Care for your plants. Water at the base of the plant when the soil begins to feel dry, at least once per week. Pull weeds that appear near the plant, because they will steal the nutrients from the soil. If growing outdoors, bring them in before the first frost.
Harvest the herbs. Most plants will grow new leaves if you don’t pick the stems bare. You can pick the leaves with your fingers or snip them with kitchen shears.
Use or store the herbs. Many recipes call for fresh herbs, so simply pick your herbs, wash them and pat them dry before using in your favorite recipes. To store, you can preserve your herbs for future use by freezing them or drying them. In either case, you must first prep them. First, remove any soil or bugs by rinsing in cold water. Then, remove flowering stems and flowers and gently remove excess water by patting with a paper towel.
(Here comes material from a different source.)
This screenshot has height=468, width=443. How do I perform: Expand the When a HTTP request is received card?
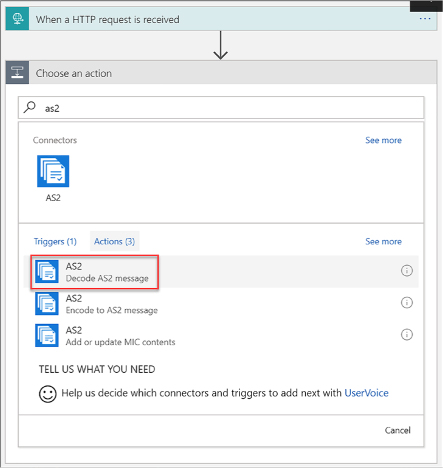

Once your herbs are prepped, you can choose your method of storage:
- Air drying: Cut the stems at soil level and hang upside down in bunches (so that the flavorful oil travels into the leaves) to dry for one to two weeks. Once dry, remove the leaves from the stems and store in a dry, airtight container for up to a year.
- Freezing: The benefit of freezing, as opposed to drying, is that the herbs retain more of their just-picked flavor. Place clean herbs directly into freezer bags, or try the cube method: Place a few teaspoons of chopped, fresh herbs into each cell of an ice cube tray. Fill the trays with water, and freeze. When cooking, just pop out a cube and add it to the pot like you would fresh herbs.